DO THIS -
Extract each line of the records below that contains the string "dashed", copying those lines unchanged.

(Extracted records)
*****

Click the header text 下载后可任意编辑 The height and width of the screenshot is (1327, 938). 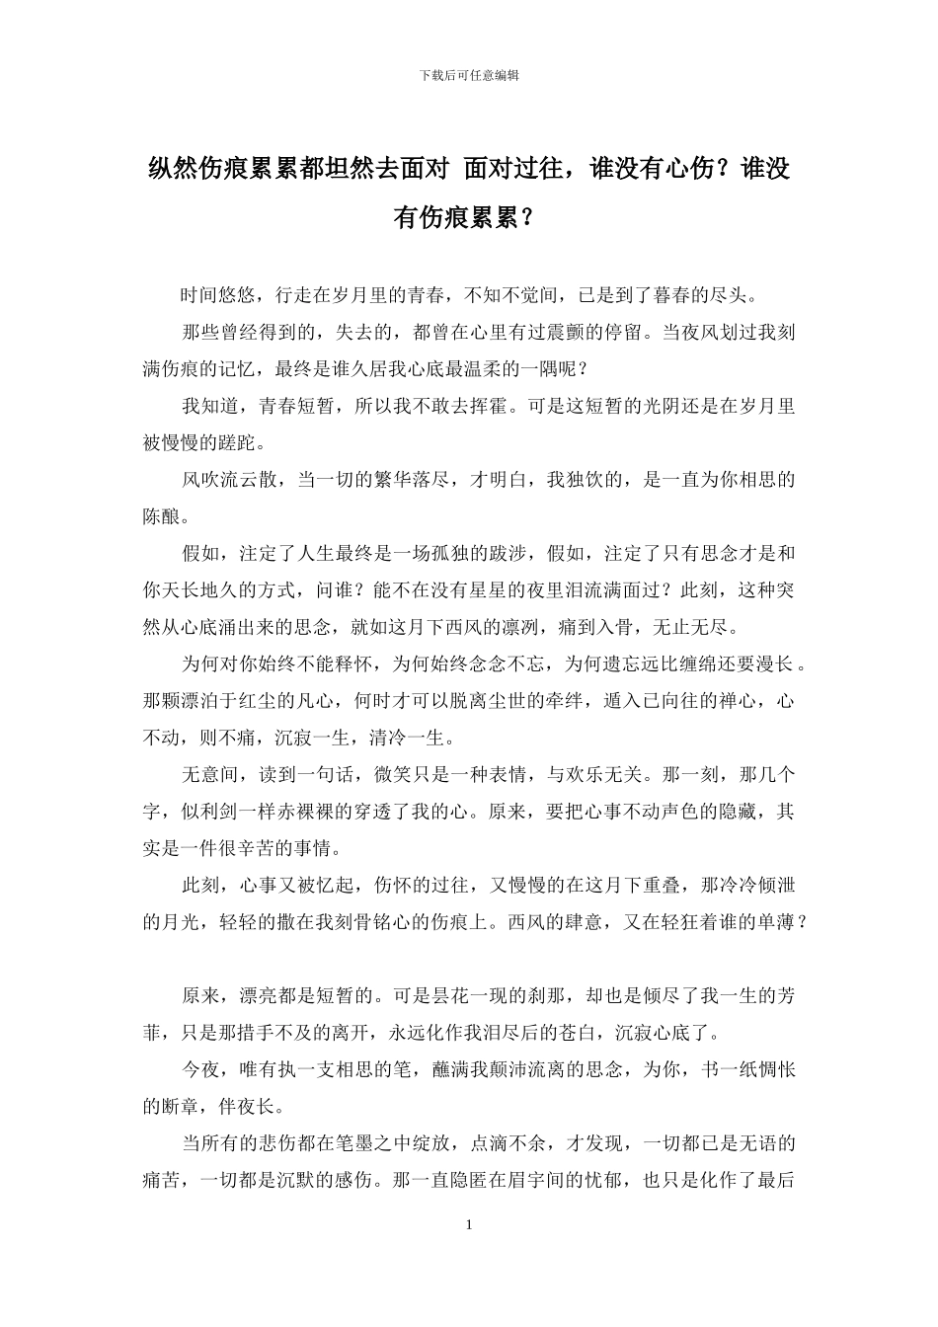469,74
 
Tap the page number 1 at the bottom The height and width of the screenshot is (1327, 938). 469,1225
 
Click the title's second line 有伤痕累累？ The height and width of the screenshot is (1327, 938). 468,218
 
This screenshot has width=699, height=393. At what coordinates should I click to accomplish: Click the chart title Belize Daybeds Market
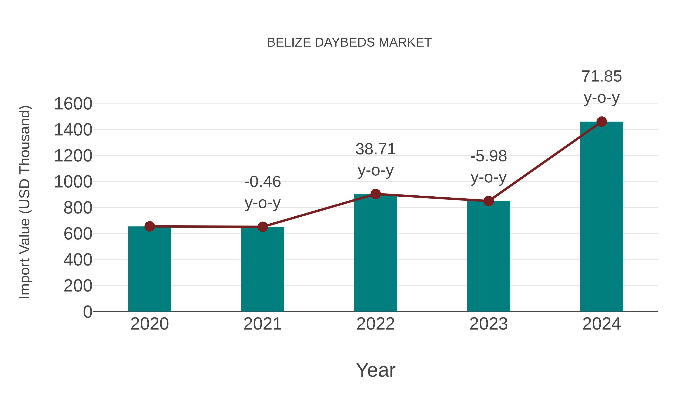349,43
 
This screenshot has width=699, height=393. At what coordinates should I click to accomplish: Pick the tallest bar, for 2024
602,217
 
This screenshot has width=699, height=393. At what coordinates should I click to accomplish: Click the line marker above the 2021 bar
262,227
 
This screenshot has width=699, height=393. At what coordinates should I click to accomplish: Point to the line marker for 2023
489,201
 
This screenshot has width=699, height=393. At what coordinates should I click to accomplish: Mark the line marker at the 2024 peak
602,122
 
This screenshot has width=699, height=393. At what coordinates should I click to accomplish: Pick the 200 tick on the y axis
78,286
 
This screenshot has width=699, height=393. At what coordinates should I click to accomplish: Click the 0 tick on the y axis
87,312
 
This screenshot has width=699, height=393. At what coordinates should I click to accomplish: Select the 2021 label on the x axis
262,324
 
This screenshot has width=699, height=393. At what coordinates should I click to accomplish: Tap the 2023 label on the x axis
489,324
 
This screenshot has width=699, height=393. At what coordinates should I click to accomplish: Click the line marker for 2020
150,226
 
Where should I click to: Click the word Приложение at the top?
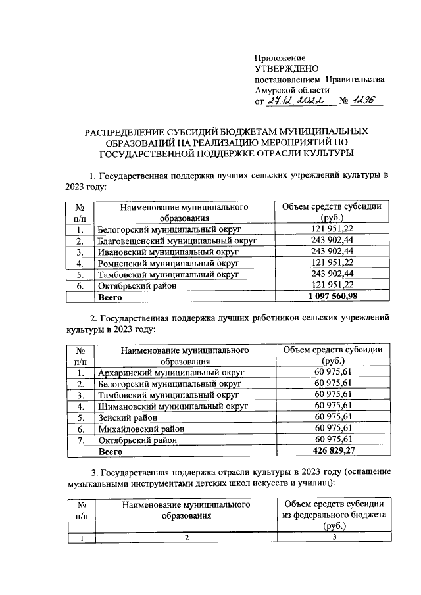coord(280,58)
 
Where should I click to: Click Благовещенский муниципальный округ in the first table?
coord(176,241)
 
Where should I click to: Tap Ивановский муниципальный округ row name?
coord(167,252)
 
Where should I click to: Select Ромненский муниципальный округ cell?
coord(168,263)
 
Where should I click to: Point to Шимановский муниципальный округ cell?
coord(172,406)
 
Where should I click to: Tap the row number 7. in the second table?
coord(80,440)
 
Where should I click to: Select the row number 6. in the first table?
coord(80,286)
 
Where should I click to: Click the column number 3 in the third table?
coord(334,538)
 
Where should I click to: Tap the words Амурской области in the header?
coord(292,90)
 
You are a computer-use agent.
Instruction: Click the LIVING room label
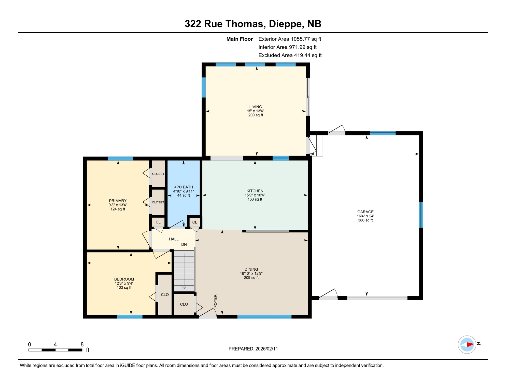(256, 107)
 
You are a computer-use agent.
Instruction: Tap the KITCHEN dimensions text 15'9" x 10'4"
(255, 195)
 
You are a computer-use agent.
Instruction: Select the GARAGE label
(365, 212)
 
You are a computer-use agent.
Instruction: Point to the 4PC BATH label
(184, 187)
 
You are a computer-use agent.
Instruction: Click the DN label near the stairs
(184, 244)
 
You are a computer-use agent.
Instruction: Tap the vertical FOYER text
(215, 301)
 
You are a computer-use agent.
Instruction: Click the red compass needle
(470, 345)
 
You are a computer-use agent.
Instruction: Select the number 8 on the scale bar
(82, 344)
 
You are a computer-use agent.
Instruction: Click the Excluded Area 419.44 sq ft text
(290, 55)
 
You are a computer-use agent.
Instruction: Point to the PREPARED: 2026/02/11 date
(253, 349)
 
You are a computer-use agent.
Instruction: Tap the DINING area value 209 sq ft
(251, 277)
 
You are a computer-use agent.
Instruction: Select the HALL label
(174, 239)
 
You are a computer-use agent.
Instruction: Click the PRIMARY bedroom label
(118, 201)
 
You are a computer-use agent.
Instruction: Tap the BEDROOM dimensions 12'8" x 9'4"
(124, 283)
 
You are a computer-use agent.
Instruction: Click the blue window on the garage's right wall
(421, 215)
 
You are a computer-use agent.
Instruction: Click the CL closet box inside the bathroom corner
(195, 222)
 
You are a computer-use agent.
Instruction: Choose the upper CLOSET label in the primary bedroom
(158, 174)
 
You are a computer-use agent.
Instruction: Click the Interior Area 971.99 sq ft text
(287, 47)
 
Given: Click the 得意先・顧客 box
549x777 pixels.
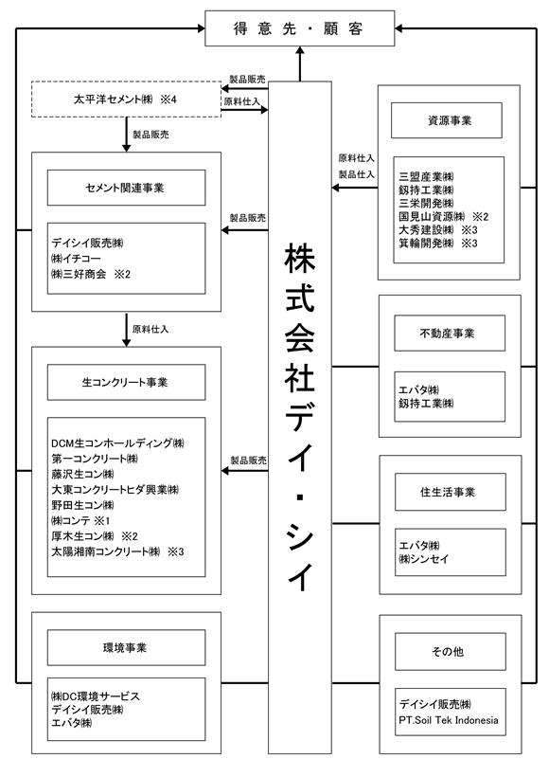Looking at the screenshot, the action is point(299,28).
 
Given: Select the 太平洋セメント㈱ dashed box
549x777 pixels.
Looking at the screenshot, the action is point(126,99).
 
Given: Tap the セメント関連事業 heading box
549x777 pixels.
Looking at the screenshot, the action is point(126,188).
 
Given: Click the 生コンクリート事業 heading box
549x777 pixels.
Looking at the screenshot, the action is point(126,382).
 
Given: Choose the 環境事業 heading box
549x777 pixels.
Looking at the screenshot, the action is point(126,648).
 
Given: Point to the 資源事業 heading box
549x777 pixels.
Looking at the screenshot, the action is point(447,120).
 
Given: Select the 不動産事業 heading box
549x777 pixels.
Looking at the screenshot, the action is point(450,333).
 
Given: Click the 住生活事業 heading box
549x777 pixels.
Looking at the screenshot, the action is point(450,492).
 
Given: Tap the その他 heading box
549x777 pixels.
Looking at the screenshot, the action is point(450,651).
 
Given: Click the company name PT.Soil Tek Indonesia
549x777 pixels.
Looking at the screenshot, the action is point(449,720).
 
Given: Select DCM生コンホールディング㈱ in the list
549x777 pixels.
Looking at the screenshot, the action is point(117,443).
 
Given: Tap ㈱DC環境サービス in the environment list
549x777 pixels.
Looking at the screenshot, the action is point(96,696).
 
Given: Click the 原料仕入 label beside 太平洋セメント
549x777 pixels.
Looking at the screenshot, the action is point(241,101).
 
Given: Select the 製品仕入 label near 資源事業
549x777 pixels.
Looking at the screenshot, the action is point(357,174).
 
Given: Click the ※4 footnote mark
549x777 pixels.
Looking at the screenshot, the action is point(168,99).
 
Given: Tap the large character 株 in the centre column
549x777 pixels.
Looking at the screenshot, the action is point(300,257).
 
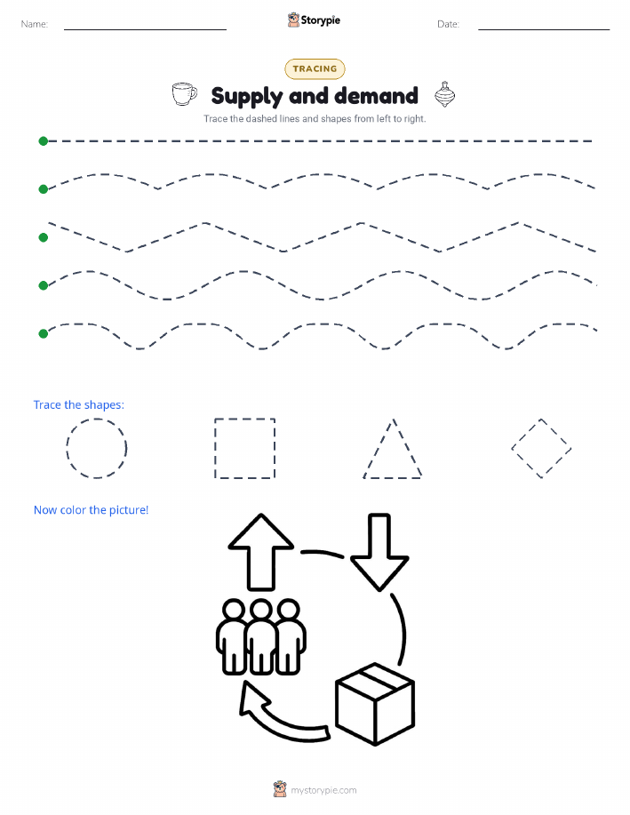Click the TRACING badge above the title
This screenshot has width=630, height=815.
[315, 68]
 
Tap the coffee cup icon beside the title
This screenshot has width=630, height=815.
[184, 94]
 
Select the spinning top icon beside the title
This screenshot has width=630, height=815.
[444, 94]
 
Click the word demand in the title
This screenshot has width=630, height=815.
[376, 96]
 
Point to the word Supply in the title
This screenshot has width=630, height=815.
[247, 97]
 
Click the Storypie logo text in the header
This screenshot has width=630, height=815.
[320, 20]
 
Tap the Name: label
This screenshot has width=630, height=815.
[35, 24]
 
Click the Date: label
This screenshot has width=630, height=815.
[448, 24]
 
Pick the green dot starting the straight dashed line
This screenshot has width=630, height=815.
[44, 140]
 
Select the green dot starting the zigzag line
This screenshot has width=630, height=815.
[44, 237]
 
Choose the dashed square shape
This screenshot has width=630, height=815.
[215, 448]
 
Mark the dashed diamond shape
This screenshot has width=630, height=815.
[526, 434]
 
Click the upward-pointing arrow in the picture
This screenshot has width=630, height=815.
[260, 552]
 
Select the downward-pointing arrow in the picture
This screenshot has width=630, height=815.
[379, 552]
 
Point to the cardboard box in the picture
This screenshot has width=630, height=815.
[375, 704]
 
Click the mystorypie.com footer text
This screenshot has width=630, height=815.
[323, 790]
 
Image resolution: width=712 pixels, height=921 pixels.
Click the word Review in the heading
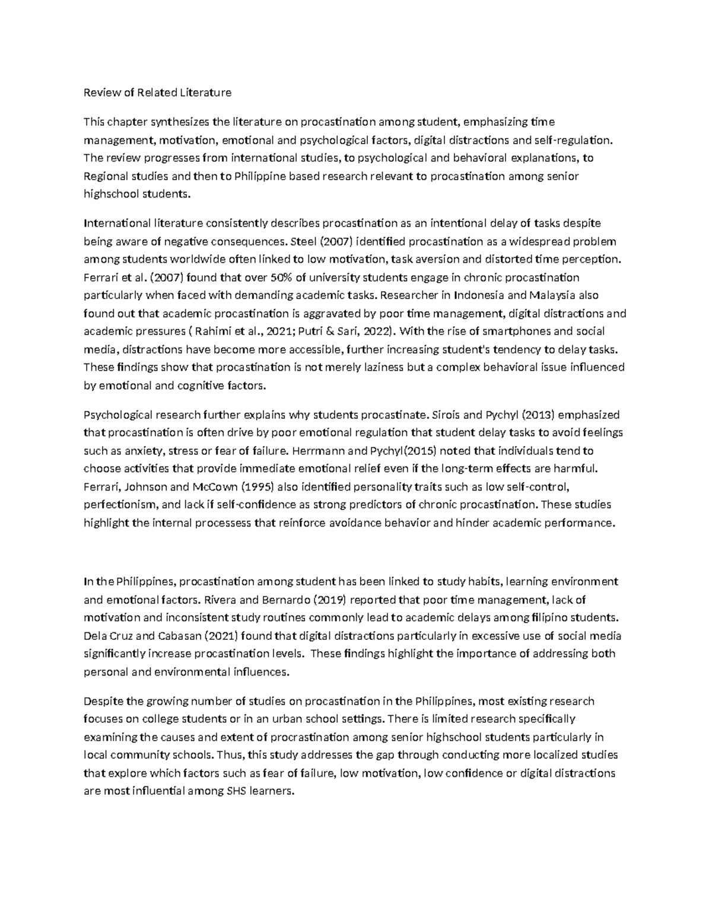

*****

OUTPUT FOR THIS TASK -
Given: Select the 太平洋セメント㈱ dashed box
Pick the green dot starting the straight dashed line
Choose the dashed square shape
Mark the dashed diamond shape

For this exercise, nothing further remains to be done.